Royalty-free Patent Policies for Open Source?

Brian Behlendorf brian at collab.net
Fri Nov 22 05:23:12 UTC 2002


On Wed, 20 Nov 2002, Lawrence E. Rosen wrote:
> Almost every patent grant included in an OSI-approved open source
> license already meets the new W3C patent policy.  Here, for example, is
> how the Open Software License (OSL) says it:
>
>    2) Grant of Patent License. Licensor hereby grants
>    You a world-wide, royalty-free, non-exclusive, perpetual,
>    non-sublicenseable license, under patent claims owned or
>    controlled by the Licensor that are embodied in the Original
>    Work as furnished by the Licensor ("Licensed Claims") to make,
>    use, sell and offer for sale the Original Work.  Licensor
>    hereby grants You a world-wide, royalty-free, non-exclusive,
>    perpetual, non-sublicenseable license under the Licensed Claims
>    to make, use, sell and offer for sale Derivative Works.

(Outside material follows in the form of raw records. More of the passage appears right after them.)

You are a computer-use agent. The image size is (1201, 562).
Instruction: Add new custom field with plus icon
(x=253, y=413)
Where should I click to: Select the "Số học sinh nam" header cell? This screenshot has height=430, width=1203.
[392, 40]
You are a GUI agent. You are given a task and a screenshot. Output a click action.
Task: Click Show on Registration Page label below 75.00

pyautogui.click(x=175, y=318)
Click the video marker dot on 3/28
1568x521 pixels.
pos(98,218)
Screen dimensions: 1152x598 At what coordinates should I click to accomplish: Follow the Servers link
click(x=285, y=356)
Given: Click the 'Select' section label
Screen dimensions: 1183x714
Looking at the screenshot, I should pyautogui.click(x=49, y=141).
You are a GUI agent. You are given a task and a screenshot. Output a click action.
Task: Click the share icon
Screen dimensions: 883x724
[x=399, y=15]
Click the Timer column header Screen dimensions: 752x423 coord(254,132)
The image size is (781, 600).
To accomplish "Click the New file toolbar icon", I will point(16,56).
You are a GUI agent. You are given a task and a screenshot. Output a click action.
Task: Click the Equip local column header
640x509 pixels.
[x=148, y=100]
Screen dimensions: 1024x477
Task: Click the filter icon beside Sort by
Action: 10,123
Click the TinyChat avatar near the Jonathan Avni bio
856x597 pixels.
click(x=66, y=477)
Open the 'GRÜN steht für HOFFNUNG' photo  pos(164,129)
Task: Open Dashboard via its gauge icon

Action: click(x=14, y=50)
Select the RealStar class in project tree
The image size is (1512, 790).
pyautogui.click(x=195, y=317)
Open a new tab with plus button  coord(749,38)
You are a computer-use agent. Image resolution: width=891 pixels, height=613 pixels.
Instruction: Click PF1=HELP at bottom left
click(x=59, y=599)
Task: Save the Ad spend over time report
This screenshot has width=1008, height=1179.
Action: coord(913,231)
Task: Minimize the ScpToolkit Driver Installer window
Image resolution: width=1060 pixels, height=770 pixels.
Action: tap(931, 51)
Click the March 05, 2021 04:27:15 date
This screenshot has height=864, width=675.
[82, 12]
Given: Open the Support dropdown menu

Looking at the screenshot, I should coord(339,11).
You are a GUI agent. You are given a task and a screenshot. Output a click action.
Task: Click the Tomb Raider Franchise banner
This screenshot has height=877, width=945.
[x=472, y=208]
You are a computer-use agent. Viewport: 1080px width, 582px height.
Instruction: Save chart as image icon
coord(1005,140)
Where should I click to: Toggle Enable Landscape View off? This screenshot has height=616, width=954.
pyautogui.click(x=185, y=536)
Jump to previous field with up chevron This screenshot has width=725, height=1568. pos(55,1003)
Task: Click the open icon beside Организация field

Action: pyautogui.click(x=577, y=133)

That appears to only apply to the grants that the Licensor owns.  What
about the patent grants from contributors?  That was the meat of the
question I sent here a few days ago.  Few patent holders would be willing
to essentially grant the right to sublicense a patent to an open source
project (that wasn't their own).  In fact most fall far short of that, and
my query was around what a group like the ASF should do.